Como parece no haber nada más excéntrico (serás indulgente y, horror, acrítico) que disfrutar de lo que realmente lo es, la grata sorpresa que depara "Tin aai hoi gok", el romance que el hongkongnés Lee Chi-ngai filmó en 1996, plantea de nuevo, sin remedio, la cuestión de la que no terminará nunca de librarse película alguna que no venga incardinada dentro de una obra de la que se tengan (buenas) referencias previas. Tanto es así, que lo fácil será suponer que es producto de la casualidad si notamos que en algún momento funciona, lo cual sin duda deja en peor lugar aún a los que lo seguimos pensando una vez que finaliza, al revisarla, al pensar en ella y al comentarlo, pudiendo llegar al paroxismo absurdo de estar tentado de defenderla de lo que no se ha dicho ni escrito acerca de ella.Abandonada esa idea, convendrá empezar por el principio y con gran alegría volver a decir que aún quedan por encontrar películas tan emocionantes, insólitas, imaginativas y desconcertantes como esta, que ni siquiera se parece un poco a las escasas compañeras de filmografía que pueden recuperarse en Occidente de la obra de este cineasta poco conocido e inactivo desde hace más de una década.Quizá si fuese, como decía Sarris, un "one shot director", se le podría haber valorado más y de hecho no faltan las obras estimadas en demasía por el simple hecho de no tener con qué compararlas, como si resumiesen todo cuanto fueron capaces de alcanzar cineastas de involuntaria, casual o maldita brevedad.

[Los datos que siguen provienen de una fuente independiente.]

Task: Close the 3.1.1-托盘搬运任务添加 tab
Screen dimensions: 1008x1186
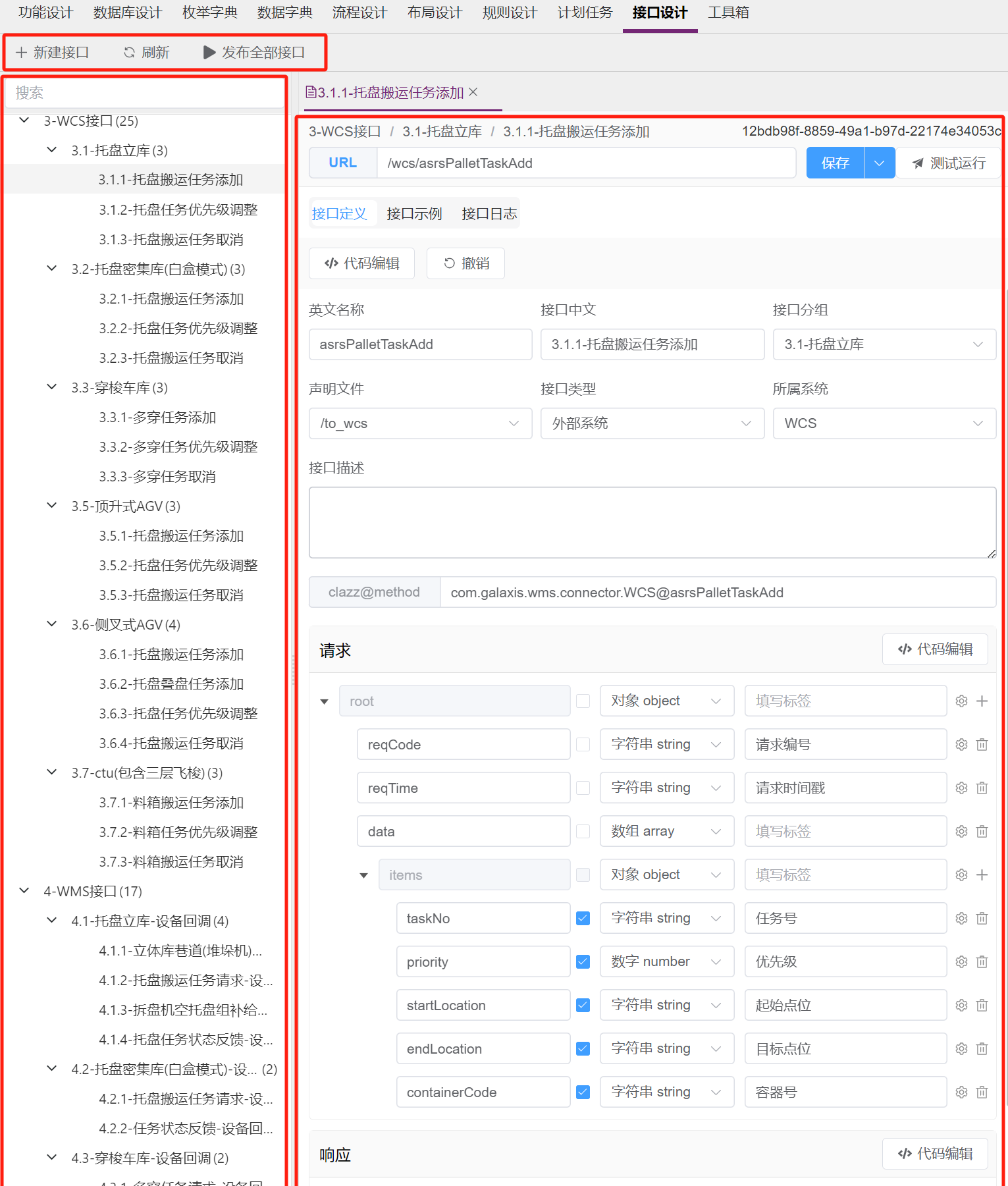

A veces se hace uno cineasta sin nacer bendecido con los dones precisos y hay que hacer varias tentativas para llegar a algún buen sitio, equivocarse mucho e ir en dirección contraria para aprender a no hacerlo.
"Tin aai hoi gok", por su voz en off, su ambiente portuario, su audaz dinamismo físico y temporal y por varias escenas que viven en algún lugar entre lo onírico y lo surrealista, conecta paradójicamente con el cine de una auténtico autor, que quizá Lee Chi-ngai ni estime ni conozca, Raúl Ruiz. Efectivamente el carácter del film recuerda al gusto recurrente del chileno por las historias sin límites avistados, donde más a gusto campan los sueños, las leyendas, los laberintos de la razón, con una narrativa en constante retroalimentación, con personajes interesantes que surgen de todas partes, con múltiples caminos que se abren e impiden que se pueda anticipar nada... pero es otro su sentido del humor y del ritmo, otro su humanismo y está atravesado por una ingenuidad no elaborada ni tampoco evitada: por supuesto se trata de una película mucho más vulnerable.
Gracias a que precisamente no sigue modelo cinematográfico alguno, o a que sigue el único posible, el del afecto hacia todo que irradia vida, son posibles escenas tan asombrosas como la de la pesquisa para encontrar a la niña extraviada e iluminada por la imagen azulada de la pantalla, la del florecimiento nocturno de los rosales, las del antefinal en el acantilado "del fin del mundo" en Escocia... en realidad si algo está filmado en esta película es porque vale la pena saber de un personaje o cambiar a un nuevo escenario o reparar en un detalle, aquí no hay transiciones ni planos de base que soportan a otros mayores, el vértigo es absoluto incluso en las circunstancias del film - un personaje desahuciado - porque nadie sabe cuál será la siguiente parada del camino.
La confianza en dicha premisa, la que evita que el film se asemeje a una serie de disparates que se atropellan unos a otros, no es autosugestión ni una flaqueza, sino resultado de apreciar un encadenado de singulares aventuras con un lado oculto desolador (la enfermedad, el abandono, la marginación de discapacitados) pero ni un solo subrayado, tan admirablemente que uno, en secreto, espera que tal estremecimiento tal vez diga también algo de uno mismo.